Thoughts…

The purpose of this post is to share my thoughts on my film photography. It’s been a little over a year since I took my old cameras and some rolls of film out of the cupboard and started re-using them.

My first thought is how much my photography has been rejuvenated. Now, I’m not getting into the argument of film photography is better than digital or vice versa. Both have their place. I will still be using my digital camera, particularly for bird photography.

A baby Galah (Eolophus roseicapillus) captured by a digital camera.

Think more; shoot less is a sage piece of advice. Thinking more about the shot I am about to take is paramount to my film photography. Unlike digital photography, where I can take multiple shots of my subject, film is too expensive to do that.

Lake Colac, Victoria, Australia

The above photograph was taken using a Kodak Retinette Rangefinder camera loaded with Kodacolor film. This roll of film was probably the first roll to be used in this camera for close on forty years.
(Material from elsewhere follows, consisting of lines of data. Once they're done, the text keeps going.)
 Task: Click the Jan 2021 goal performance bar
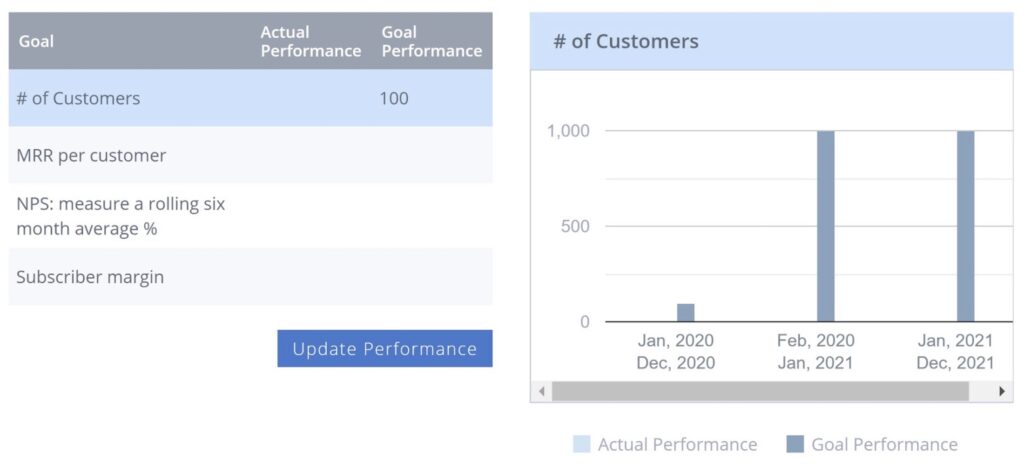coord(966,226)
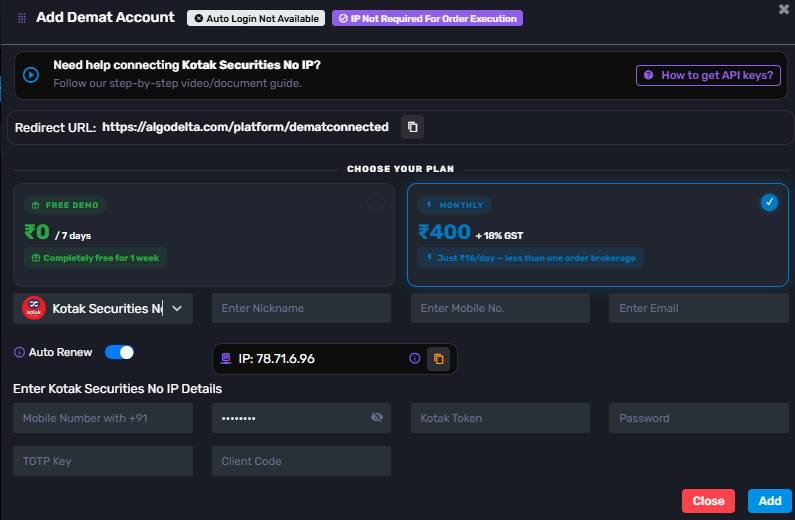Click the red Close button
Image resolution: width=795 pixels, height=520 pixels.
tap(708, 501)
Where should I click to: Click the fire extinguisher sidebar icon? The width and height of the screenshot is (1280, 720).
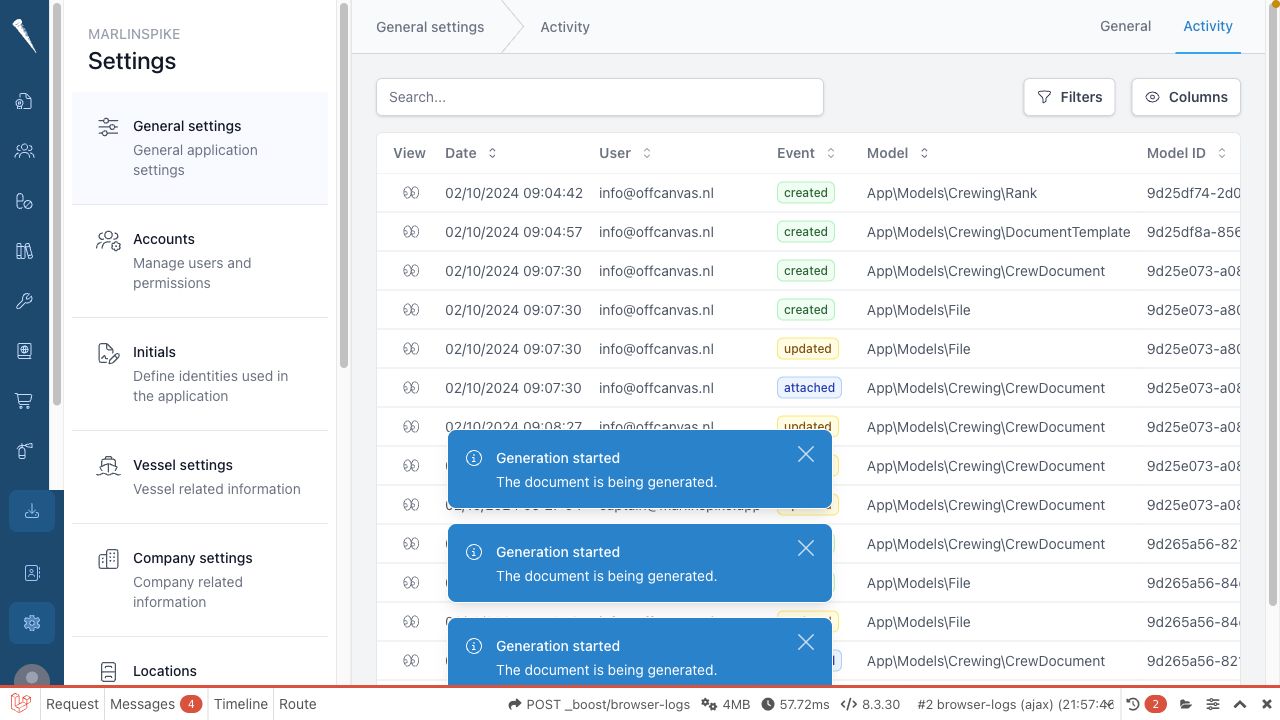[24, 451]
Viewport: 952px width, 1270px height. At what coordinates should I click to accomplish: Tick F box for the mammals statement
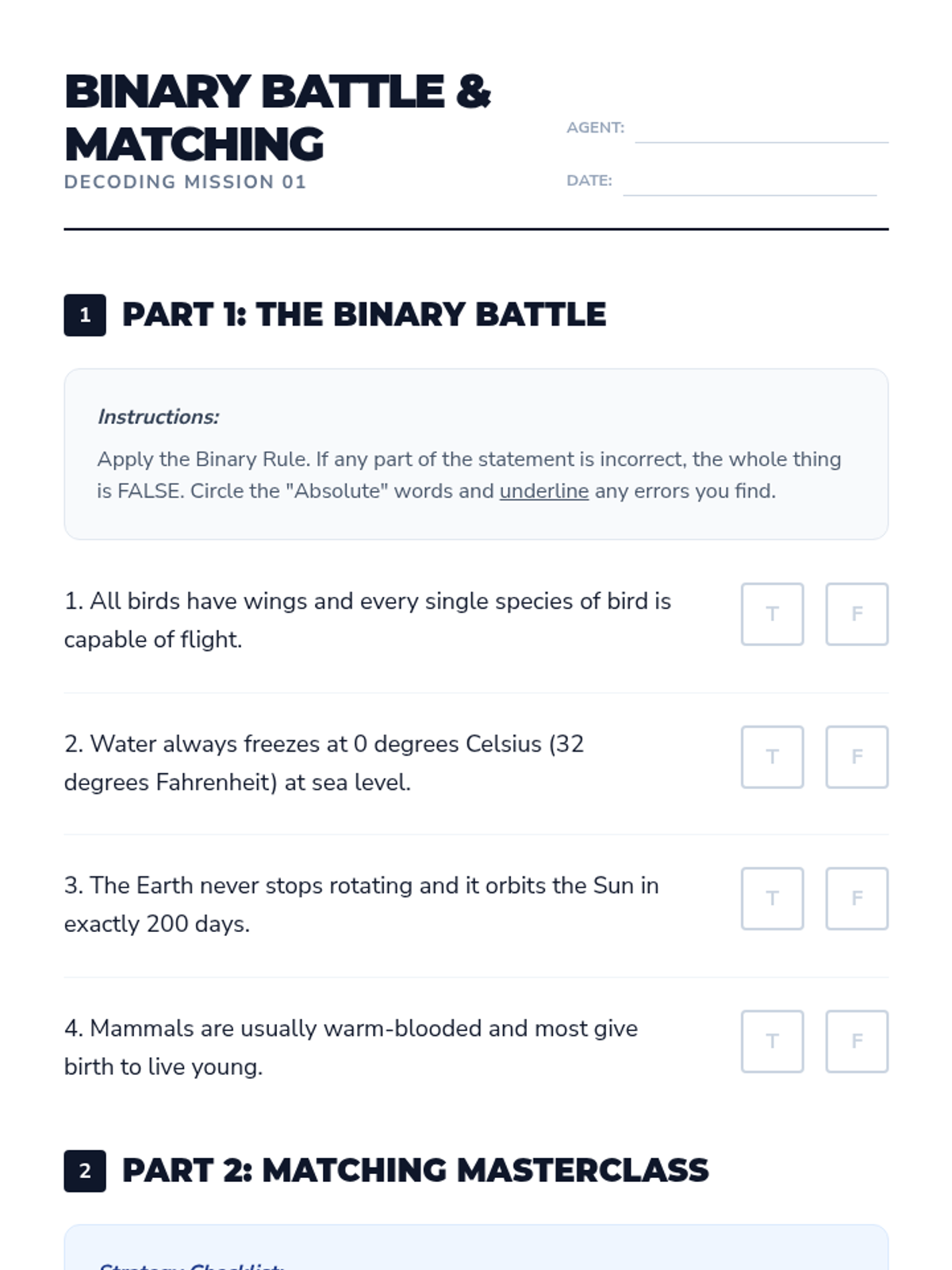point(856,1041)
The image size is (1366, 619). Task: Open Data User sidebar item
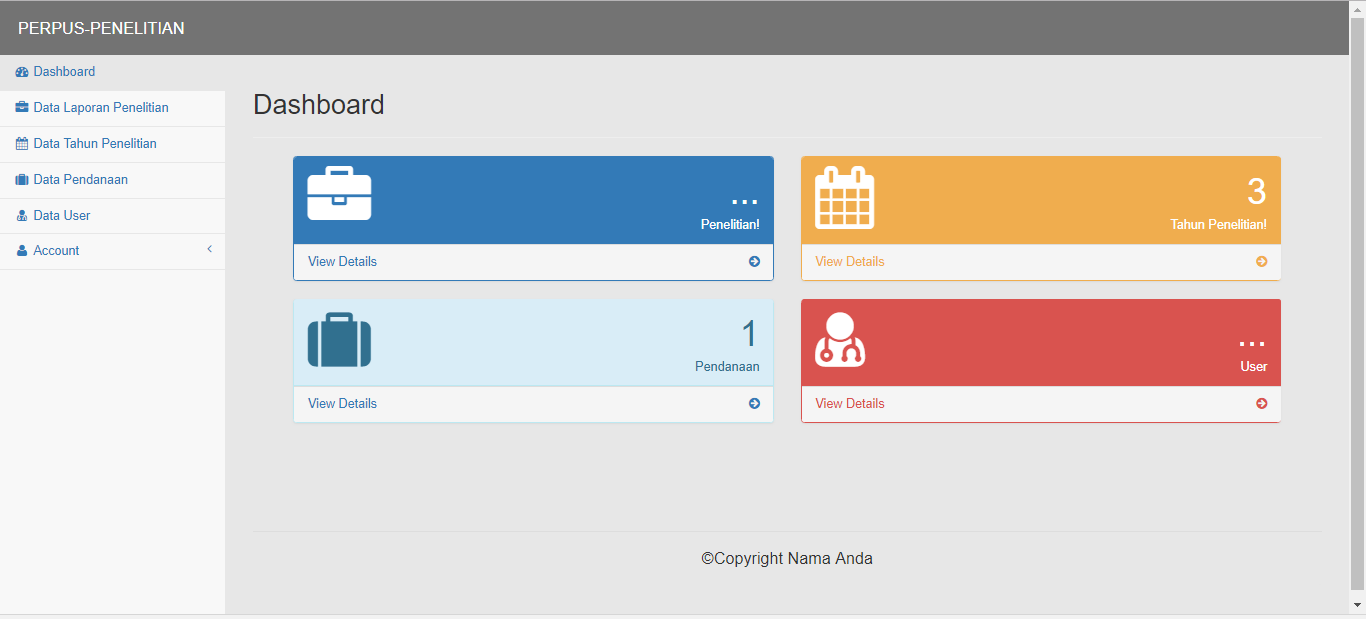click(61, 216)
Yarraville, Victoria, Australia

This photograph was taken using my Nikon EM SLR, also loaded with Kodacolor film. Both these rolls of Kodacolor film were bought in 2005 and were well past their expiry date. They had been stored in a cool dark place and showed no ill effects. I exposed them at box speed (ISO 200).

The Old Farm Shed, Irrewarra, Victoria, Australia

The Old Farm Shed was taken using a Nikon EM SLR loaded with Kodak Tri-X 400 Black and White film.

Finally, the anticipation of seeing the results once the exposed film has been developed, printed and scanned is so different from what I get from seeing instantly my digital shots.

Please Note:
Fred O’Donnell Photography is the copyright holder of all photographs that appear on this blog. These images are protected by copyright laws and all rights are reserved. To purchase a print please contact me by leaving a comment below with your order and contact details. I will then get back to you.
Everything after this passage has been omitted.